EXERCISE BRIEF ▸ Rewrite the rows from the one containing "Games (593, 193)" down to the one containing "Disclaimer | (793, 705)", both included, as a numbered list with any blank lines left out.

** Start **

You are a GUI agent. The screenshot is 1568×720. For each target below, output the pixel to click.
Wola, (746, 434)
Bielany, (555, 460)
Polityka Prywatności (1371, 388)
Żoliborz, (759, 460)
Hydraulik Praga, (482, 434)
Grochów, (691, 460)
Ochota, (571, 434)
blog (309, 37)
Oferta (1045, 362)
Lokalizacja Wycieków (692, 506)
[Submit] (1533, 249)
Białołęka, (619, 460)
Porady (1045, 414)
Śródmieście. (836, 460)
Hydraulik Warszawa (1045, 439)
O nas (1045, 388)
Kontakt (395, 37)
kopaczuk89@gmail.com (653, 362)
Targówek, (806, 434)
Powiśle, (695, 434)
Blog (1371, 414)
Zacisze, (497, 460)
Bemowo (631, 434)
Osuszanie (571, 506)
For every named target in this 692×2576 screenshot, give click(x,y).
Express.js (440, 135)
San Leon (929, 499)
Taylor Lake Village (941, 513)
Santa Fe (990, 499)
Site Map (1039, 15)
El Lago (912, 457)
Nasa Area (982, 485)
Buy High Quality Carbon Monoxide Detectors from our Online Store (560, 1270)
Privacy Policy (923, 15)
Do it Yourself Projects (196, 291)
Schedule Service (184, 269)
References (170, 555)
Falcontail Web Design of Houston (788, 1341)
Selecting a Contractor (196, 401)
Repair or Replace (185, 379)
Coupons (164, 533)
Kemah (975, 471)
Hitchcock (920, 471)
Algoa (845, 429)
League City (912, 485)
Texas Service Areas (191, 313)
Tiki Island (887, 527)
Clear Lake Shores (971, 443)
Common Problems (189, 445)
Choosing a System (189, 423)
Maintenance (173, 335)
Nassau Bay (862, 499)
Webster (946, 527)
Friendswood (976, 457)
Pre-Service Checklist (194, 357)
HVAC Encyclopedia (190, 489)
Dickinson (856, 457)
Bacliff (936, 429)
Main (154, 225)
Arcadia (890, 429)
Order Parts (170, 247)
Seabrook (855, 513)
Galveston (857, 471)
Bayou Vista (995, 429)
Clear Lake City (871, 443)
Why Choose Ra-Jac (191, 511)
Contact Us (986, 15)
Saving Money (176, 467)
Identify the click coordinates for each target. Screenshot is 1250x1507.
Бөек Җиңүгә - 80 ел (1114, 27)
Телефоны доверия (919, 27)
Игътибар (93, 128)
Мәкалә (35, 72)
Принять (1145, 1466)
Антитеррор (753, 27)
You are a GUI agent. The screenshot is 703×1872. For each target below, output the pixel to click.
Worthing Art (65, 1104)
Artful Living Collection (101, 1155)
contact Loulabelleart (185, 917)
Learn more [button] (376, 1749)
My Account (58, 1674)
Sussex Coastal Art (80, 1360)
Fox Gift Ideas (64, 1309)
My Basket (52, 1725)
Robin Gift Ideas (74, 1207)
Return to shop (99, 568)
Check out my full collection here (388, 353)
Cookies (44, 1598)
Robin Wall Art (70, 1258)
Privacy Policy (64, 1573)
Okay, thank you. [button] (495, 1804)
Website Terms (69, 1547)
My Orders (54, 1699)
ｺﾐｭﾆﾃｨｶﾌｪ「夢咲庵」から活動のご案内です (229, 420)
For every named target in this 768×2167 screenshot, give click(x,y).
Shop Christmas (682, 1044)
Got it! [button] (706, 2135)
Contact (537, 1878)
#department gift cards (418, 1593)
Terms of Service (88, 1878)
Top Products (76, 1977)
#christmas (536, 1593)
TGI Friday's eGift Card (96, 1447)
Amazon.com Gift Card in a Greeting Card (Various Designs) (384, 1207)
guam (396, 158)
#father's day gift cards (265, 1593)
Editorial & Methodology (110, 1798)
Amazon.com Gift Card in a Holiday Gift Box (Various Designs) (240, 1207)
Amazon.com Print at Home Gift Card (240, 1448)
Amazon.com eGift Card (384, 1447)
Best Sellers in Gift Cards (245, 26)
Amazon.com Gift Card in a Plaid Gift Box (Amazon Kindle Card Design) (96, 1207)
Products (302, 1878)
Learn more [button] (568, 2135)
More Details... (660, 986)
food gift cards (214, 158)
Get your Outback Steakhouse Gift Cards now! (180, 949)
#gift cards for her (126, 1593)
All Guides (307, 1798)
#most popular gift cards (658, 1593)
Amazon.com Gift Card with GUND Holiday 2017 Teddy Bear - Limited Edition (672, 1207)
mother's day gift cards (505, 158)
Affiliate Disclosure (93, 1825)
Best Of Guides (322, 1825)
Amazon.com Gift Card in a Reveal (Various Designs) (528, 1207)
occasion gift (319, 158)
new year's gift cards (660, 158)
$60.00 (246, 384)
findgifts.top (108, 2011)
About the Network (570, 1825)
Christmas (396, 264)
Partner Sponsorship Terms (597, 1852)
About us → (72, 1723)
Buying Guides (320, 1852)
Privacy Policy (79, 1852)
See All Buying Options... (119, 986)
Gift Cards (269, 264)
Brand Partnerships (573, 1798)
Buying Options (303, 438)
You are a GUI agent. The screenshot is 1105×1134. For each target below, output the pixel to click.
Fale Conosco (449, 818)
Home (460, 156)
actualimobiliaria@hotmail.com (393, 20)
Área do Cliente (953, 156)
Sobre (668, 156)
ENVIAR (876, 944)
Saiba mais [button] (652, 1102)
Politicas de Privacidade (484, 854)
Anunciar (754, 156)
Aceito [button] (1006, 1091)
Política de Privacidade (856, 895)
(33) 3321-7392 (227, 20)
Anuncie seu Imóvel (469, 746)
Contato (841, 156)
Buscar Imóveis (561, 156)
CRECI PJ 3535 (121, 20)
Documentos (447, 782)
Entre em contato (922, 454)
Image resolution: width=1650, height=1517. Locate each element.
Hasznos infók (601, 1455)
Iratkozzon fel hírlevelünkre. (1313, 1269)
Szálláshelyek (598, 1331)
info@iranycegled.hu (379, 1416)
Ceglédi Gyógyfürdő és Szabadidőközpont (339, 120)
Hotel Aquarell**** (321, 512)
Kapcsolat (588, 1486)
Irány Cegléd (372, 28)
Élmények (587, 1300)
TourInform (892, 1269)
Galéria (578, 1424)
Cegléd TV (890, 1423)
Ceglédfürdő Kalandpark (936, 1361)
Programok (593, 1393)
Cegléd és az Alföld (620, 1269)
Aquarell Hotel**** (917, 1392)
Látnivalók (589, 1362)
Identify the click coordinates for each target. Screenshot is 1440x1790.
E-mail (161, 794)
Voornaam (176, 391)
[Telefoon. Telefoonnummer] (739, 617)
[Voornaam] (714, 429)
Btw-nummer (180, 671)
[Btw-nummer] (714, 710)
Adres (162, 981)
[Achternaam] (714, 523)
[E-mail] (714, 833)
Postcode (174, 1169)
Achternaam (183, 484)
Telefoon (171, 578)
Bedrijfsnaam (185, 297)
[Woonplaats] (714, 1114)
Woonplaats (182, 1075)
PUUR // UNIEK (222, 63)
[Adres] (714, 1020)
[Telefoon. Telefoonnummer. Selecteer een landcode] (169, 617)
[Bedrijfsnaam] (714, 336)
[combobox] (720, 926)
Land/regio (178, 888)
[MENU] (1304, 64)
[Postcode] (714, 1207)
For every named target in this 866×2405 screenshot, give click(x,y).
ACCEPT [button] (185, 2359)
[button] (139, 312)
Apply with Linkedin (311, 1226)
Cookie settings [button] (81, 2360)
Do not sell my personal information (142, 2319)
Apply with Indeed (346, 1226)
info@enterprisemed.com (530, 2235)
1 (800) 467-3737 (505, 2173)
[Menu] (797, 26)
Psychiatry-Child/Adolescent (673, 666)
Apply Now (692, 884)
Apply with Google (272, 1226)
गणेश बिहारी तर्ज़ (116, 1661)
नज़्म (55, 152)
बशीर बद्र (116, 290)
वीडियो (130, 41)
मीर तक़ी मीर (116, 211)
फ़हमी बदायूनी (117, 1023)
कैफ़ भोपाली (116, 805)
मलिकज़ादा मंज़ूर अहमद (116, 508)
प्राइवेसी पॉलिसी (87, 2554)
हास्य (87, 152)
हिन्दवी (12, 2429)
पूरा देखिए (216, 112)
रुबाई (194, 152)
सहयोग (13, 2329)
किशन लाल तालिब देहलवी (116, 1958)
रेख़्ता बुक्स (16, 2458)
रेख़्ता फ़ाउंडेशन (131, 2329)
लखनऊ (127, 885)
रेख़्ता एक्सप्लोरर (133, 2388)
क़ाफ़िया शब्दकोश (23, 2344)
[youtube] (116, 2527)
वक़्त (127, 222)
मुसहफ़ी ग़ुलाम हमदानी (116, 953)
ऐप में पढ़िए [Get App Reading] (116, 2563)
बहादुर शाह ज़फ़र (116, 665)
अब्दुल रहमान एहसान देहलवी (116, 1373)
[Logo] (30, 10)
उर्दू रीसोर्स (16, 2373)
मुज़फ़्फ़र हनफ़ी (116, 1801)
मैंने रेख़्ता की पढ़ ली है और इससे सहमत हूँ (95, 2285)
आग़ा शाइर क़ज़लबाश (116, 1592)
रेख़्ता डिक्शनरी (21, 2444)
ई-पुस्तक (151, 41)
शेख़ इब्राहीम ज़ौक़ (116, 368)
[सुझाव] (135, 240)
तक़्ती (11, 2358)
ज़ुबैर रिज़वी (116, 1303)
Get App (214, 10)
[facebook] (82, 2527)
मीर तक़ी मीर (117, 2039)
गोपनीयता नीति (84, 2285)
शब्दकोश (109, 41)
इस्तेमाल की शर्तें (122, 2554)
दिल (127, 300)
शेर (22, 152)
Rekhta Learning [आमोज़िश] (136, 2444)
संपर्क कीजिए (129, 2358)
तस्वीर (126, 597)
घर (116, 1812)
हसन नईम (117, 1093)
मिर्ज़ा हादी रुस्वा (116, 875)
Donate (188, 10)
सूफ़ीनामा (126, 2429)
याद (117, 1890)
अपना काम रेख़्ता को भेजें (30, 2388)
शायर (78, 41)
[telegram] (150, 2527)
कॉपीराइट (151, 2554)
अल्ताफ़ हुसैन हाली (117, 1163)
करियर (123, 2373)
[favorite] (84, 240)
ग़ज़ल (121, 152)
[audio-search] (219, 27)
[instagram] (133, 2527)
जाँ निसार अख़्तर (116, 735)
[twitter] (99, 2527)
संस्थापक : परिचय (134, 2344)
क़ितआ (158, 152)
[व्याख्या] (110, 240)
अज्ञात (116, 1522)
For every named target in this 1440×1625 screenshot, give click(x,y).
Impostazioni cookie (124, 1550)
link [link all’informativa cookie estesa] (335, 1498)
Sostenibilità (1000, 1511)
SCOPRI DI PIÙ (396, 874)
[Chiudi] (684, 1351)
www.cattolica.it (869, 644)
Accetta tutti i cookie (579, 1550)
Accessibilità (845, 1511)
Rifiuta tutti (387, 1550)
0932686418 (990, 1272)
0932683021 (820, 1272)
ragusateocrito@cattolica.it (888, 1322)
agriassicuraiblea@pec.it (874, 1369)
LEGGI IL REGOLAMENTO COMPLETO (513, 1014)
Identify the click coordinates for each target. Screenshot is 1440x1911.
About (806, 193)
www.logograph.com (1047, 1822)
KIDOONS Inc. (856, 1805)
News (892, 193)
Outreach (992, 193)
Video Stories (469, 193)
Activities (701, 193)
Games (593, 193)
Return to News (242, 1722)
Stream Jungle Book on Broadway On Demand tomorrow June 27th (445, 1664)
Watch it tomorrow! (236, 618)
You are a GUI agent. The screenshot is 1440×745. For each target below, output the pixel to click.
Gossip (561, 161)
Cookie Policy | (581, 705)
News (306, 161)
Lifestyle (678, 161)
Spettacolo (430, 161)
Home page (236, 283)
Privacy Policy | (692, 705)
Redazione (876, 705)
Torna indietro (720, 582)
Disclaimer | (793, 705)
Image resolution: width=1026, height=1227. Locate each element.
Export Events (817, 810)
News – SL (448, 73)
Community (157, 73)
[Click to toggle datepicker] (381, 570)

** End **

RESPONSE ▸
1. Games (593, 193)
2. Return to News (242, 1722)
3. Stream Jungle Book on Broadway On Demand tomorrow June 27th (445, 1664)
4. Watch it tomorrow! (236, 618)
5. You are a GUI agent. The screenshot is 1440×745. For each target below, output the pixel to click.
6. Gossip (561, 161)
7. Cookie Policy | (581, 705)
8. News (306, 161)
9. Lifestyle (678, 161)
10. Spettacolo (430, 161)
11. Home page (236, 283)
12. Privacy Policy | (692, 705)
13. Redazione (876, 705)
14. Torna indietro (720, 582)
15. Disclaimer | (793, 705)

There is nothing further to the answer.